Work request - Your answer should be the lines below from the one with "Task: Toggle USA series in pie legend" to the one with "Task: Click the 附加码 captcha entry box", both included, given again exactly and with nothing added.
↓↓↓
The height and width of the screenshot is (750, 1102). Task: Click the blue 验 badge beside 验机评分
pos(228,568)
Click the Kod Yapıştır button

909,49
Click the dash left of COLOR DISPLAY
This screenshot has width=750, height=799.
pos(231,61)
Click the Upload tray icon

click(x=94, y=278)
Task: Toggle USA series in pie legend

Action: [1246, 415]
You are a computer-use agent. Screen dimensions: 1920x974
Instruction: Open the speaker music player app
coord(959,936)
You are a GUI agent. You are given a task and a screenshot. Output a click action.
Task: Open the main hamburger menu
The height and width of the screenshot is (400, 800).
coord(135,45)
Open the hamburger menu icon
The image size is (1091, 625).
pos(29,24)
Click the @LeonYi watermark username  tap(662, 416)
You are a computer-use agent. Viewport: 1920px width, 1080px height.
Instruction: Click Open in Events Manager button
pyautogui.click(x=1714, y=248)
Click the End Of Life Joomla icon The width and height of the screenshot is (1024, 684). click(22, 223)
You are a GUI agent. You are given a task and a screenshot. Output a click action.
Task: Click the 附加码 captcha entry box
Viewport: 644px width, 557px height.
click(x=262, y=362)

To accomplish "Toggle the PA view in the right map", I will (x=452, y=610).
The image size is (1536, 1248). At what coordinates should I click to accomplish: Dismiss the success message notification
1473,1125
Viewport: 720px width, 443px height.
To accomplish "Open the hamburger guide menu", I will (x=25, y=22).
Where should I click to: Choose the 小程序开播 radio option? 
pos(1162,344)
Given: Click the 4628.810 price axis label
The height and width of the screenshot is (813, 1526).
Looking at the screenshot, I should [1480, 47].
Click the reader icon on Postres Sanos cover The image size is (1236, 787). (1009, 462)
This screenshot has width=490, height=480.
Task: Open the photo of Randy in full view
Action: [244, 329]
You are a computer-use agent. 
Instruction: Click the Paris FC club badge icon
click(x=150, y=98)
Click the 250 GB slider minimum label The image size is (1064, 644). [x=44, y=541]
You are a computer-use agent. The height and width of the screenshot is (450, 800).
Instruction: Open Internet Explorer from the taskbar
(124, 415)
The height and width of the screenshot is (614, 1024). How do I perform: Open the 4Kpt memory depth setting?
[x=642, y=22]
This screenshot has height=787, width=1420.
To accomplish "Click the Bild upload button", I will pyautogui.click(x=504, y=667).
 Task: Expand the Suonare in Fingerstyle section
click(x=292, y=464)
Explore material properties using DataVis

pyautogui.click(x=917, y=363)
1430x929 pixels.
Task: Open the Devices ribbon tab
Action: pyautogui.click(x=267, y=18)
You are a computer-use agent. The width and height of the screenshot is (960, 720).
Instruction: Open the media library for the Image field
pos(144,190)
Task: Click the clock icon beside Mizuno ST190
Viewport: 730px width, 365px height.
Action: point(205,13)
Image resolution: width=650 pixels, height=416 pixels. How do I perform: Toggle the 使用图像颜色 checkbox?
↑↑↑
Solution to this problem -
Task: Toggle USA series in pie legend

Action: [1246, 415]
You are a computer-use agent. Screen dimensions: 1920x974
Instruction: Open the speaker music player app
coord(959,936)
You are a GUI agent. You are given a task and a screenshot. Output a click action.
Task: Open the main hamburger menu
The height and width of the screenshot is (400, 800).
coord(135,45)
Open the hamburger menu icon
The image size is (1091, 625).
pos(29,24)
Click the @LeonYi watermark username  tap(662, 416)
You are a computer-use agent. Viewport: 1920px width, 1080px height.
Instruction: Click Open in Events Manager button
pyautogui.click(x=1714, y=248)
Click the End Of Life Joomla icon The width and height of the screenshot is (1024, 684). click(22, 223)
You are a GUI agent. You are given a task and a screenshot. Output a click action.
Task: Click the 附加码 captcha entry box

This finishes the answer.